Second, sources tell Reuters that the United States believes China's test involved a weapon that first orbited the Earth. That's something military experts say is a Cold War concept known as "fractional orbital bombardment."
Last month, Air Force Secretary Frank Kendall alluded to his concerns about such a system, telling reporters about a weapon that would go into an orbit and then descend on a target.
"If you use that kind of an approach, you don't have to use a traditional ICBM [intercontinental ballistic missile] trajectory — which is directly from the point of launch to the point of impact," he said.
"It's a way to avoid defences and missile warning systems."
China denies test
Fractional orbital bombardment would also be a way for China to avoid U.S. missile defences in Alaska, which are designed to combat a limited number of weapons from a country like North Korea.
Jeffrey Lewis at the Middlebury Institute of International Studies summed up fractional orbital bombardment this way: "The simplest way to think about China's orbital bombardment system is to imagine a space shuttle, put a nuclear weapon into the cargo bay, and forget about the landing gear."

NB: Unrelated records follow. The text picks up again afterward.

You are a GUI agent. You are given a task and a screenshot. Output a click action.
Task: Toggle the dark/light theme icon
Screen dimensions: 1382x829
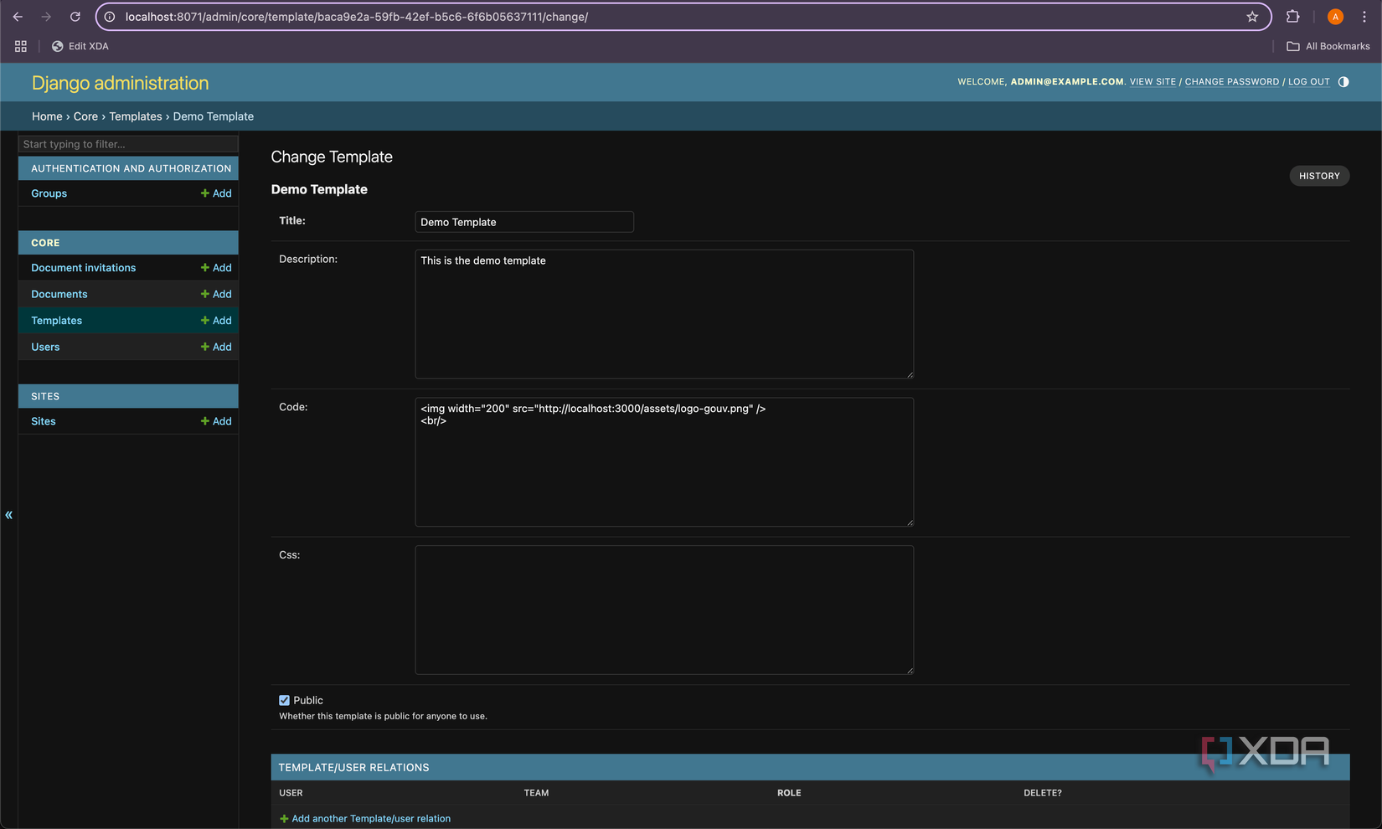(1343, 81)
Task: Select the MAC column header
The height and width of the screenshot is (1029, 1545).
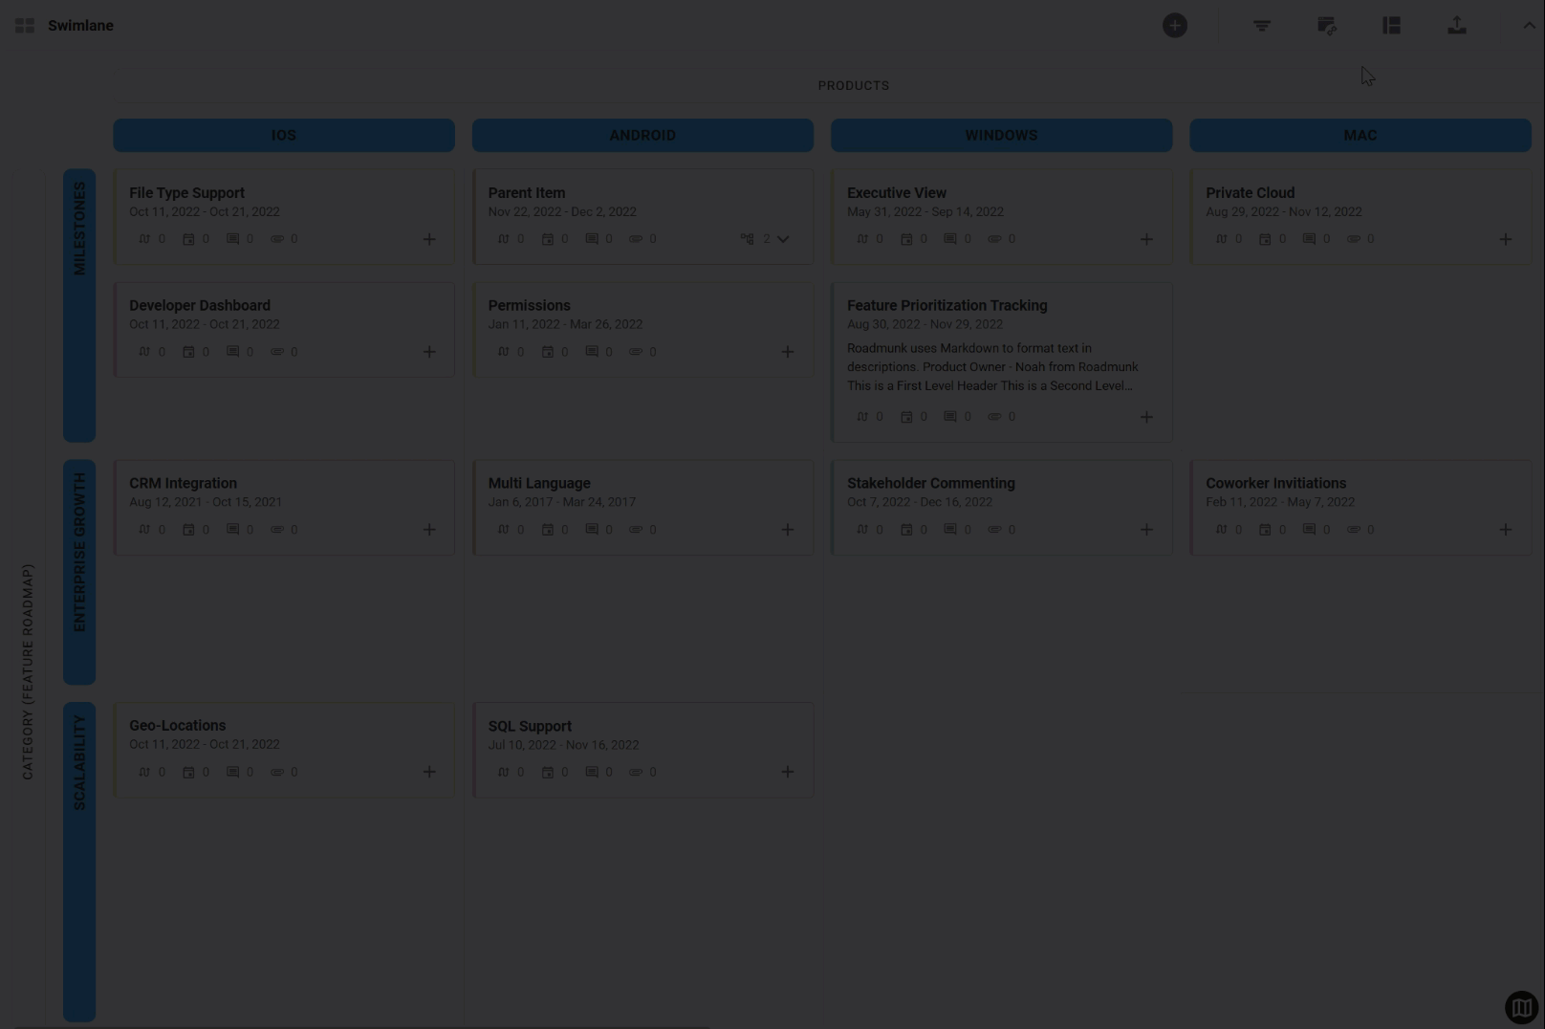Action: click(x=1360, y=135)
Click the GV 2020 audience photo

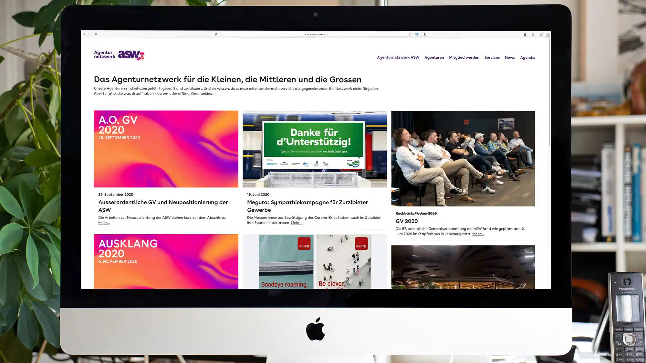[463, 158]
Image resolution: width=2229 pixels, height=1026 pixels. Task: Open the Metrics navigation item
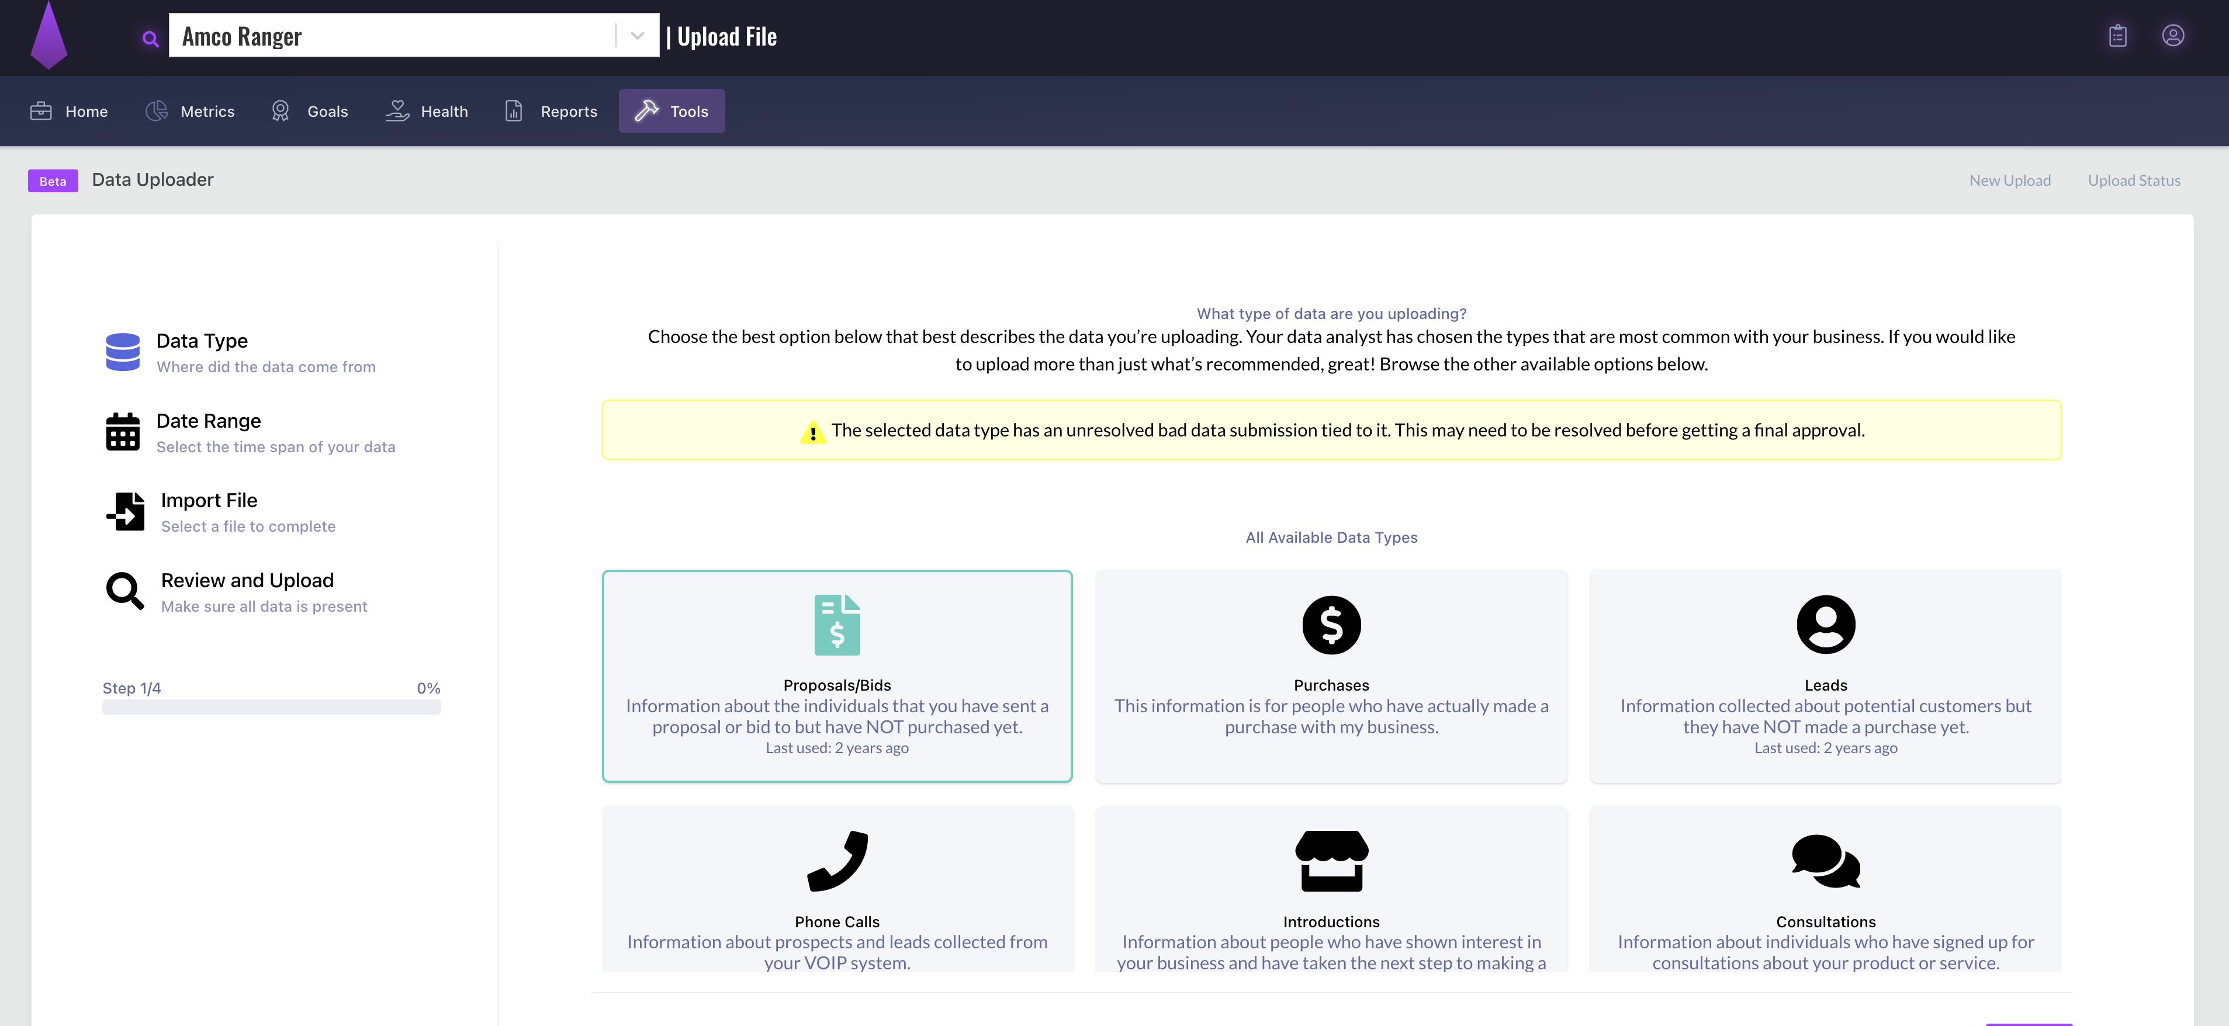[190, 111]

Lewis said the difference is that the Chinese re-entry system is a glider.
China's foreign ministry denied a weapons test. It said it had carried out a routine test in July, but added: "It was not a missile, it was a space vehicle."
U.S. defences are not capable of combating a large-scale attack from China or Russia, which could overwhelm the system. But the open U.S. pursuit of more and more advanced missile defences has led Moscow and Beijing to examine ways to defeat them, experts say, including hypersonics and, apparently, fractional orbital bombardment.
The United States and Russia have both tested hypersonic weapons.